Als die Tiere starben fielen sie auf den Meeresboden, unzählbar viele, die Schalen der Tiere wurden zusammengepresst und durch den hohen Wasserdruck und einigen chemischen Reaktionen entstand der Marmor, weißer Marmor entstand aus weißen Schalen und farbiger wenn die Tiere farbige Schalen produziert hatten, und es gäbe über hundert verschiedene Arten davon.
Eine weitere Frage die ich stellte war, wenn Marmor immer auf dem Boden der Ozeane entstanden ist, wie kommt es dann, dass wir Marmorberge haben.
Der Lehrer meinte, weißt du, zu dieser Zeit gab es nur einen Kontinent, der zerbrach und neue Kontinente entstanden daraus und Teile des Meeresbodens wurden nach oben gedrückt, so entstanden die Marmorberge auf den neuen Kontinenten.
Als ich zurück kam, erzählte ich meinen Vater von meiner Begeisterung, einige Wochen später hielt ein Lastwagen vor unserem Haus, beladen mit vielen Marmorsteinen.
Ich hatte viel geübt, wurde aber nie ein guter Bildhauer, ich hatte aber gelernt wie beschädigte Skulpturen am besten wieder repariert werden können.

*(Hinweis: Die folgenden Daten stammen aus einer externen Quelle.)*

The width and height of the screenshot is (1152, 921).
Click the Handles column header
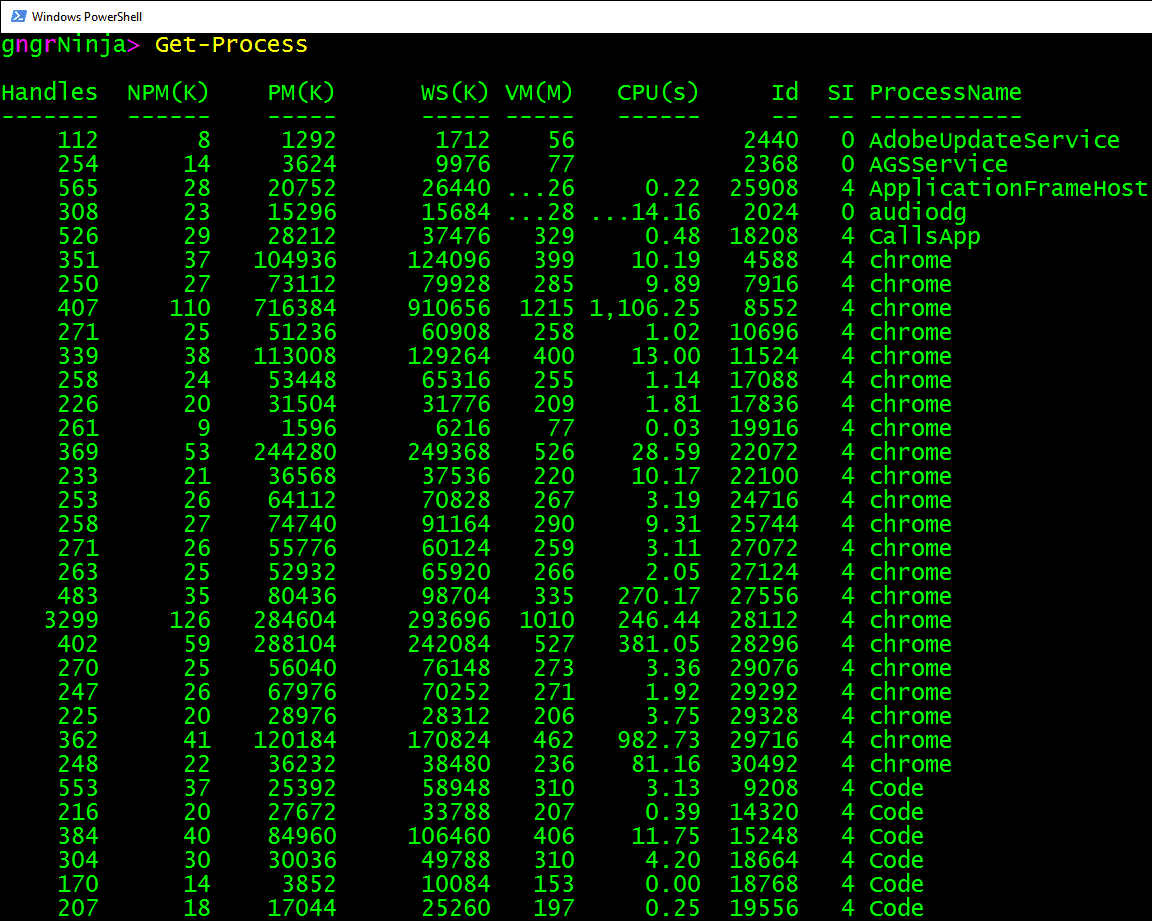[x=49, y=92]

Maler können Fehler leicht verbessern und neu gestalten, ist eine Nase zu groß oder zu klein, ein Finger nicht in der richtigen Position, so werden sie einfach neu gemalt und neu gestaltet, auch Modelle aus Lehm für Bronze Skulpturen können jederzeit und beliebig oft verändert werden bevor der Bronzeguss entsteht, daher nenne ich die Künstler auch die Kneter. Aber mit den Steinen ist es ganz anders, was einmal weggeschlagen ist, bleibt für immer verschwunden und kann nicht mehr ersetzt werden. Der Bildhauer muss immer genau wissen was er macht, wenn man wieder neues Leben in einen Stein einhauchen will.
Nach der High-School ging ich zunächst an die Universität of California in Berkeley, ich hatte schon im Biologie Unterricht viel von den Viren gehört und mich dafür interessiert. Dort waren einige der bekanntesten Virologen als Forscher tätig, in der Stanly Hall. Das Institut liegt gleich hinter dem Kampanile, mit Blick auf San Francisco und die Golden Gate Bridge, nach einem Jahr wechselte ich zur Harvard University nach Boston mit dem Schwerpunkt Biotechnologie und deren Nutzanwendung, als Nebenfach belegte ich Orientalistik und erlernte orientalische Sprachen. Sowohl in Berkeley als auch in Boston hatte ich Kunstgeschichte und praktische Kurse belegt, ich wurde zwar kein berühmter Bildhauer, hatte mir aber einen Namen als Restaurator und anerkannter Kunstkenner gemacht.